[BEGIN Data for processing]
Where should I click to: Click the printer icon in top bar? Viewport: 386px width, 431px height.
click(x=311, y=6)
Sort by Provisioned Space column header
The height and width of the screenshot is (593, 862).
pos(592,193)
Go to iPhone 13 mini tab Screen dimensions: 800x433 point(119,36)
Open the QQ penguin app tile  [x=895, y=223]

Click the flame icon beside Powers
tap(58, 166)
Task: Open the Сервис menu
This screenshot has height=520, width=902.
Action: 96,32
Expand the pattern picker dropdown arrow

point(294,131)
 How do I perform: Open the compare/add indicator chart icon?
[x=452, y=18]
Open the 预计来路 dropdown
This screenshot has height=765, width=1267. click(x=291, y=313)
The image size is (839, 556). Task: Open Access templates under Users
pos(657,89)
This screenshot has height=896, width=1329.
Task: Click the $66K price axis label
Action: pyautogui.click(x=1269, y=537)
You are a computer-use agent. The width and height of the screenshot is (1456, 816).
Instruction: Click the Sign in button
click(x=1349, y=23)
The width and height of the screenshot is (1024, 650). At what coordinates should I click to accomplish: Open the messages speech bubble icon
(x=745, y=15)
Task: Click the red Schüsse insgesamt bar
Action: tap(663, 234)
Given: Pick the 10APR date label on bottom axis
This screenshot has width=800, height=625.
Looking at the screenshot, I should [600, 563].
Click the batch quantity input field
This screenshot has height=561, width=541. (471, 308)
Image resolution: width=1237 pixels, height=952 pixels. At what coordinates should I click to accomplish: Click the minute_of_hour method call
[END Data for processing]
### Given problem
Can you rewrite the lines that begin with the one containing "How do I perform: Open" and end with the one containing "click(x=1349, y=23)", replacing "Sign in" with "Log in" and leaving everything else unchanged?

### Worked solution
 How do I perform: Open the compare/add indicator chart icon?
[x=452, y=18]
Open the 预计来路 dropdown
This screenshot has height=765, width=1267. click(x=291, y=313)
The image size is (839, 556). Task: Open Access templates under Users
pos(657,89)
This screenshot has height=896, width=1329.
Task: Click the $66K price axis label
Action: pyautogui.click(x=1269, y=537)
You are a computer-use agent. The width and height of the screenshot is (1456, 816).
Instruction: Click the Log in button
click(x=1349, y=23)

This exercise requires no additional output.